Belief in Pseudoscience and the Paranormal Widespread and Growing According to the National Science Foundation Study. (News)

Article excerpt

In April, 2002, the National Science Foundation (NSF) published their biennial report on the state of science understanding and public attitudes toward science, that included a section on the relationships between science and pseudoscience. The results were alarming:

--30% of adult Americans believe that UFOs are space vehicles from other civilizations.

--60% believe in ESP.

--40% think that astrology is scientific.

--32% believe in lucky numbers.

--70% accept magnetic therapy as scientific.

--88% agree that alternative medicine is a viable means of treating illness.

In support of its findings the NSF report presented the figure opposite, originally published by the Gallup Organization, on increasing percentages of belief in various paranormal phenomena.
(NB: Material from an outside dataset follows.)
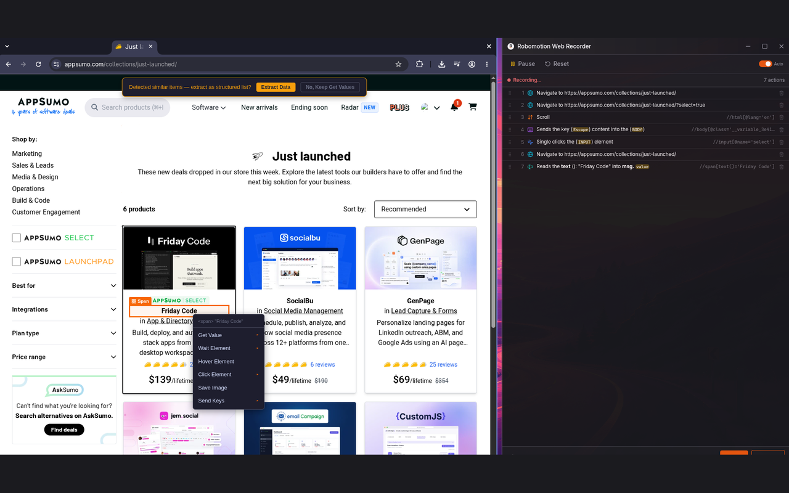Click the browser page vertical scrollbar
The height and width of the screenshot is (493, 789).
(493, 203)

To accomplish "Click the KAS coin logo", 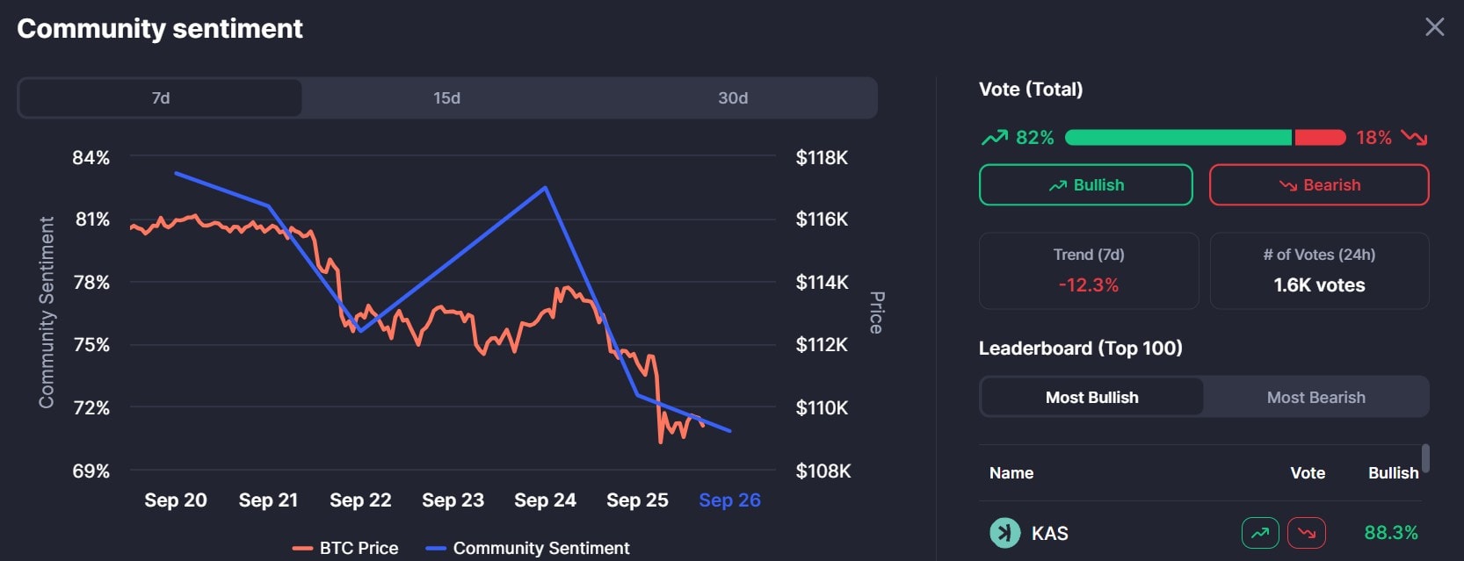I will [1004, 533].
The NSF survey summarized the overall findings on pseudoscience this way:

Belief in pseudoscience, including astrology, extrasensory perception (ESP), and alien abductions, is relatively widespread and growing. For example, in response to the 2001 NSF survey, a sizable minority (41%) of the public said that astrology was at least somewhat scientific, and a solid majority (60%) agreed with the statement "some people possess psychic powers or ESP." Gallup polls show substantial gains in almost every category of pseudoscience during the past decade. Such beliefs may sometimes be fueled by the media's miscommunication of science and the scientific process.

As for alternative or complementary medicine, the NSF report highlighted their findings as such:

Alternative medicine, defined here as any treatment that has not been proven effective using scientific methods, has been gaining in popularity. One study documented a 50% increase in expenditures for alternative therapies and a 25 % increase in the use of alternative therapies between 1990 and 1997. Also, more than two thirds of those responding to the NSF survey said that magnetic therapy was at least somewhat scientific, although no scientific evidence exists to support claims about its effectiveness in treating pain or any other ailment.
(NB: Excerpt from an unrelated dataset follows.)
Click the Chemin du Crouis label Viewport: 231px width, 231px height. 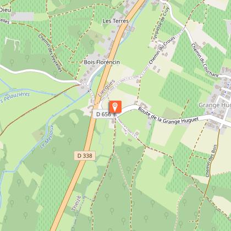(162, 50)
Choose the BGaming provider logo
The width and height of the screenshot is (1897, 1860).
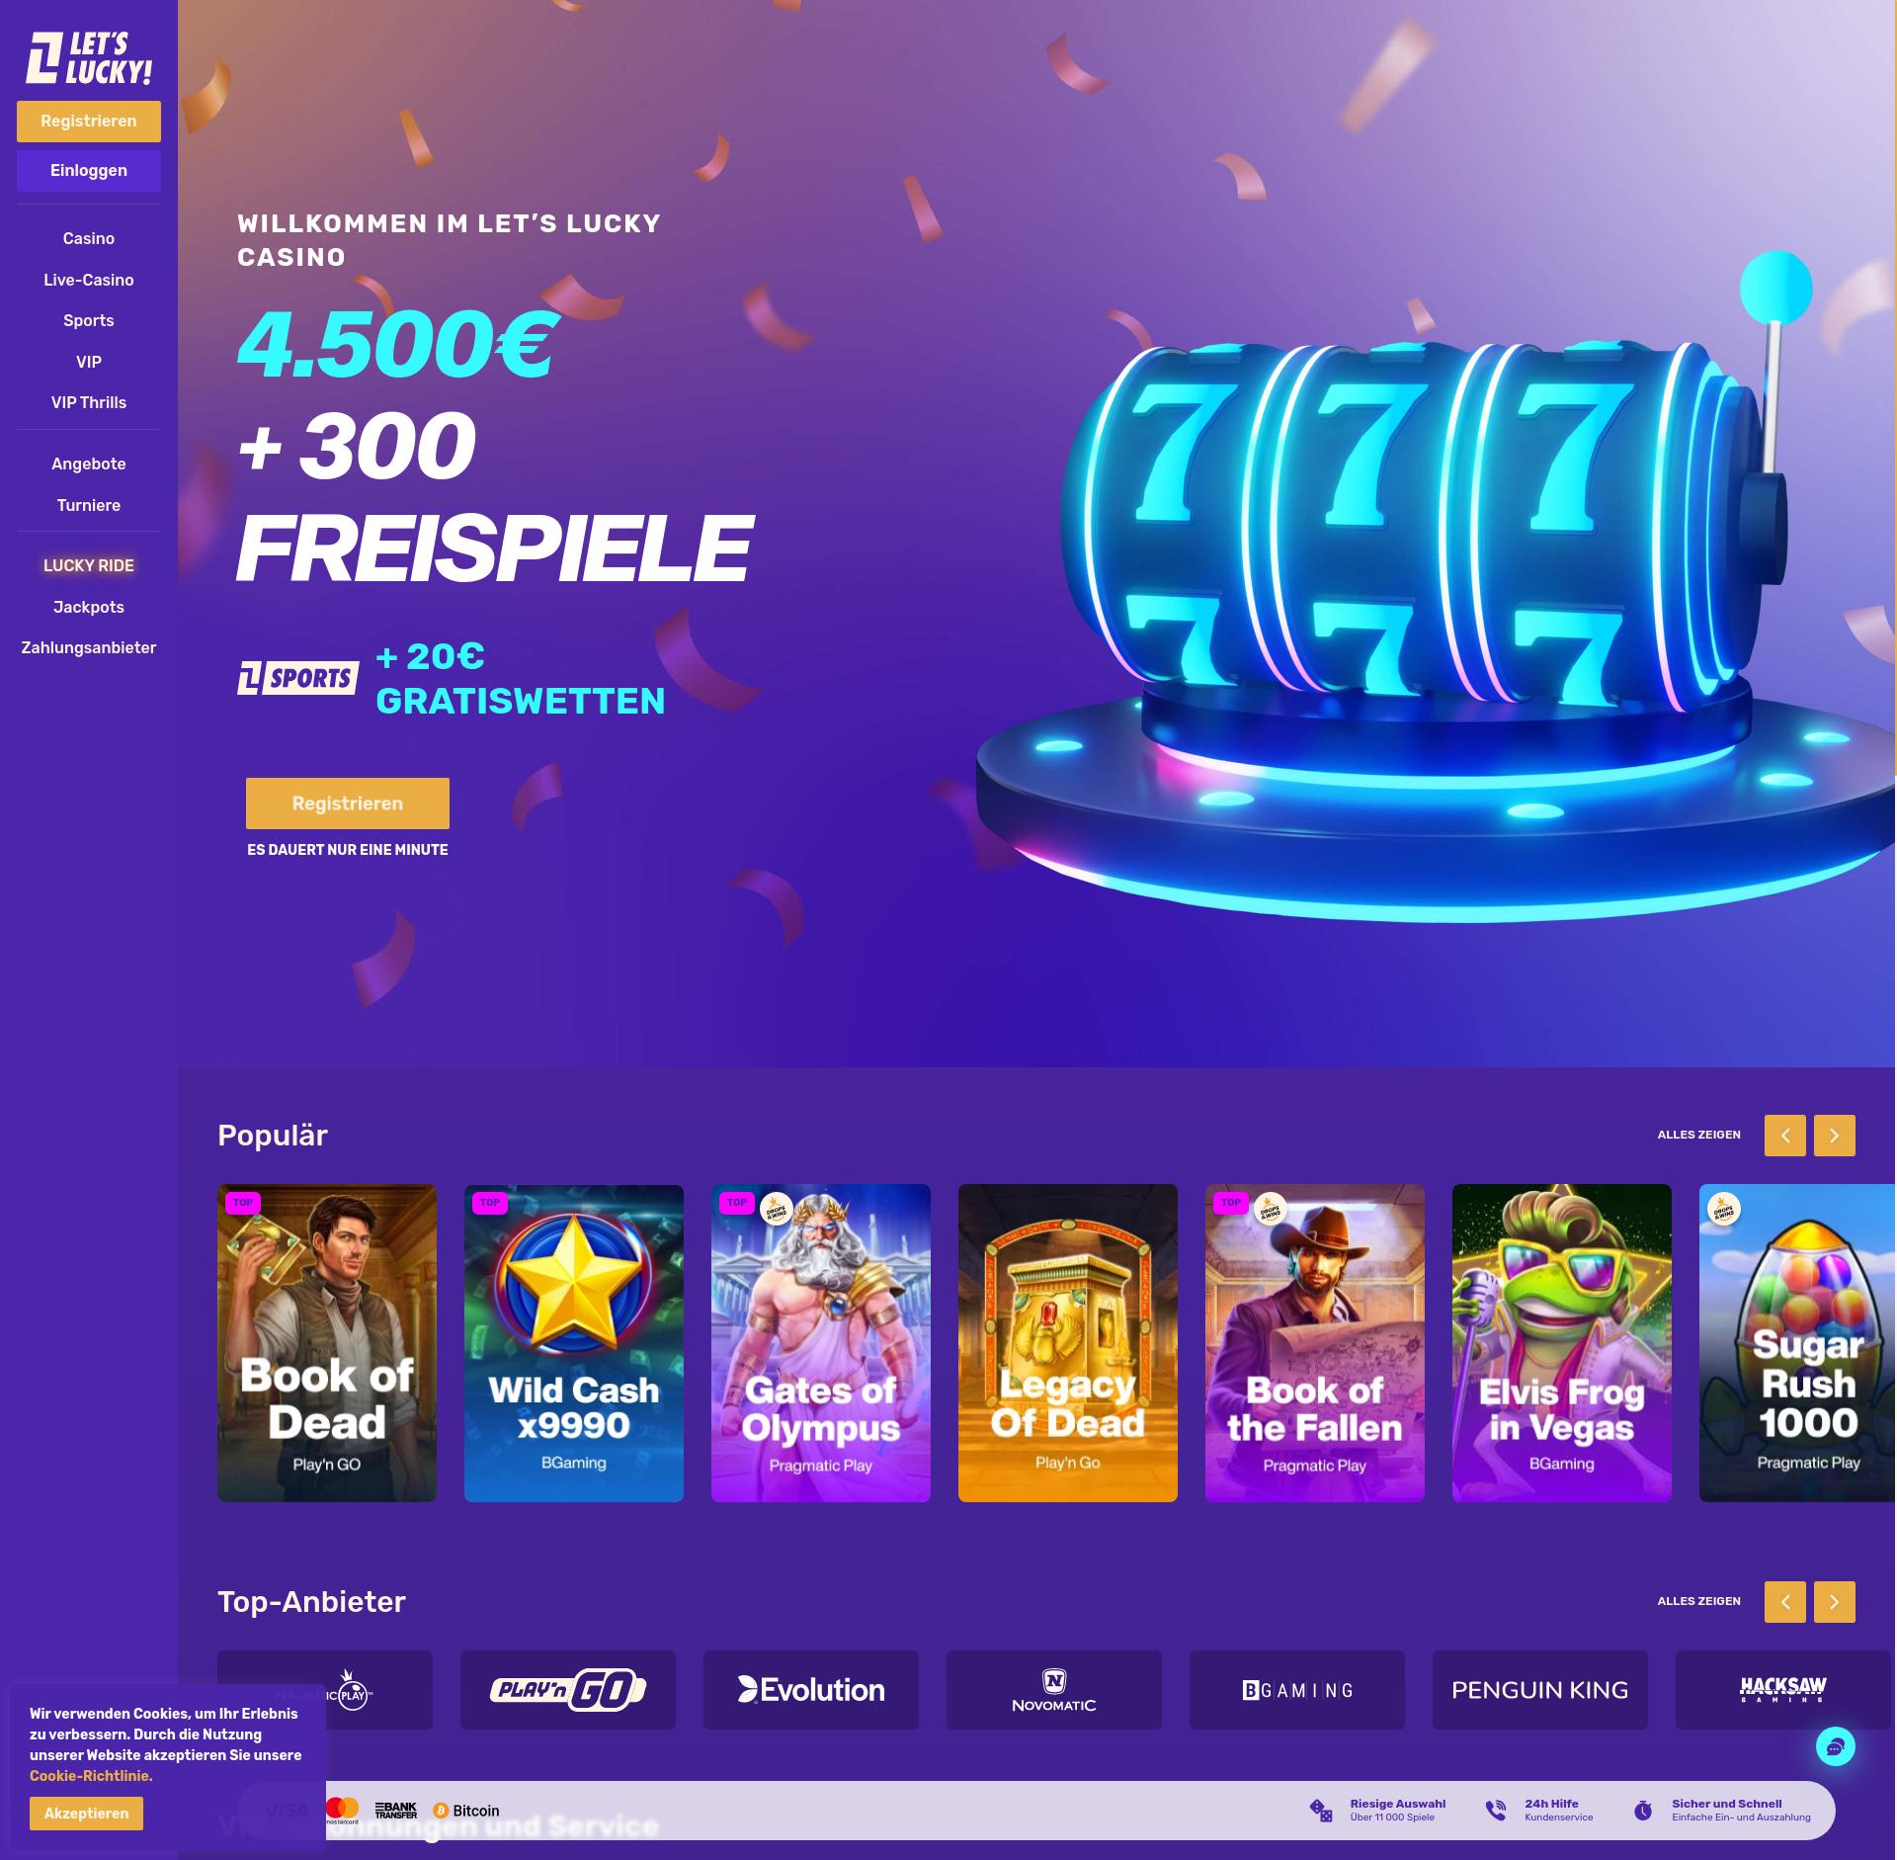click(1297, 1689)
Of the various alternative modalities, the survey reported magnets as the most popular. Among those who reported using energy healing, the most frequently cited technique involved the use of magnets. In 2001, NSF survey respondents were asked whether or not they had heard of magnetic therapy, and if they had, whether they thought that it was very scientific, sort of scientific, or not at all scientific. A substantial majority of survey respondents (77%) had heard of magnetic therapy. Among all who had heard of this treatment, 14% said it was very scientific and another 54% said it was sort of scientific. Only 25% of those surveyed answered correctly, that is, that it is not at all scientific.

Education by itself is no paranormal prophylactic. Although belief in ESP decreased from 65% among high school graduates to 60% among college graduates, and belief in magnetic therapy dropped from 71% among high school graduates to 55% among college graduates, that still leaves over half fully endorsing such claims! …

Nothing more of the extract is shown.